More than anything else, the coffee table book is clearly a labour of love for Pramod Kapoor, the founder of Roli Books. “I have an umbilical connection to the city. I was born in Jorasanko and have very fond memories of the time spent there. I visited Calcutta many times since my birth, but it wasn’t until…when I was researching for this book that I realised how inerasable those memories are,” Kapoor, the photo editor for the section on the past, said at an event to launch the book.
Having already done similar books on India, Delhi, Mumbai and Chennai, Kapoor seems to have known exactly where to look for the right images, from archives to the private collections of leading families of the Marwari community that has played a key role in the development of Kolkata.
Besides the expected images of the Hooghly river, the Howrah Bridge and the Victoria Memorial, the section on the past has more striking photographs, such as one of a waterlogged Central Avenue from the middle of the past century (proving Kolkata’s problems with poor drainage aren’t exactly new) and another of the Mullicks of Shovabazar who imported a zebra to pull their customised carriage!

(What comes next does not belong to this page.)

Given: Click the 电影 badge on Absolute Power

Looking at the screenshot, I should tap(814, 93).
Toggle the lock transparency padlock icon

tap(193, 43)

The second section of the book, with images curated by Anshika Varma, captures the transformation of Calcutta into Kolkata. Hazra, in his essay, describes this as the “dramatic lurch that looks like a rupture but clearly is a push into the future”.
He adds, “Kolkata defies change. This is not to say that over the decades, especially over the 2000s-2010s, Kolkata has not changed. It is simply a city that is defiant to change even as it changes one stretch at a time.”
The section on the modern city captures all its colourful different facets and obsessions – the pujo, mishti (sweets), addas at coffee houses or the neighbourhood tea stall, fajlami (innocent naughtiness), football, fish, and the colonial-style clubs and sprawling mansions that exist cheek-by-jowl with malls and multiplexes.
This is also the section that captures some aspects of Kolkata that have not withstood the ravages of time, such as the once-thriving Jewish community that has dwindled from some 3,000 in the 1940s to just 24 at present or the Chinese community, which has shrunk from 20,000 in the 1970s to less than 3,000 as more and more members migrate to countries such as Canada and Australia.
It also has striking images of the grand mansions built by leading families, such as the Jorasanko Thakurbari, home to the Tagore family, juxtaposed against photos of the urban sprawl. The sheer colour of everyday life in Kolkata – be it numerous pieces of cloth held up by devotees at Madan Mohan mandir to gather sanctified rice thrown from the top of the temple or the magnificent images of Goddess Durga during the pujos and the revelry of Christmas and the Chinese New Year – seeps through the pages in this section.
Food forms a key part of the section on the modern city, ranging from mishti to the ubiquitous roadside stalls serving up ghugni (chick peas in gravy) and puchkas (not gol gappas or pani puris as the authors point out) and the Chinese breakfast market at Tiretti Bazar’s Chinatown.
It also captures the changing political landscape of the city, with a image of late chief minister and CPI-M leader Jyoti Basu gazing wistfully out of the window of a boat on the Hooghly followed by several pages of photos that chart the rise of current chief minister Mamata Banerjee and her Trinamool Congress party.
Kolkata, as the book puts it, is a city where “no one is ever alone” and “given the medley of people carts, trams and motors, something is happening all the time”.
Or as Hazra puts it: “Kolkata is a mad city because of its chaos, but it is also happily insane as it takes pride in this chaos and unscripted life and living. As it hurtles along in the here and now, its head remains turned to the past. This would be considered a fault in any other big town. Here, time and tide waits, and amid exhortations of ‘Hobe na’ – Won’t happen – Kolkata happens. And keeps happening, quite magically indeed.”
And it is just that magic this book distils.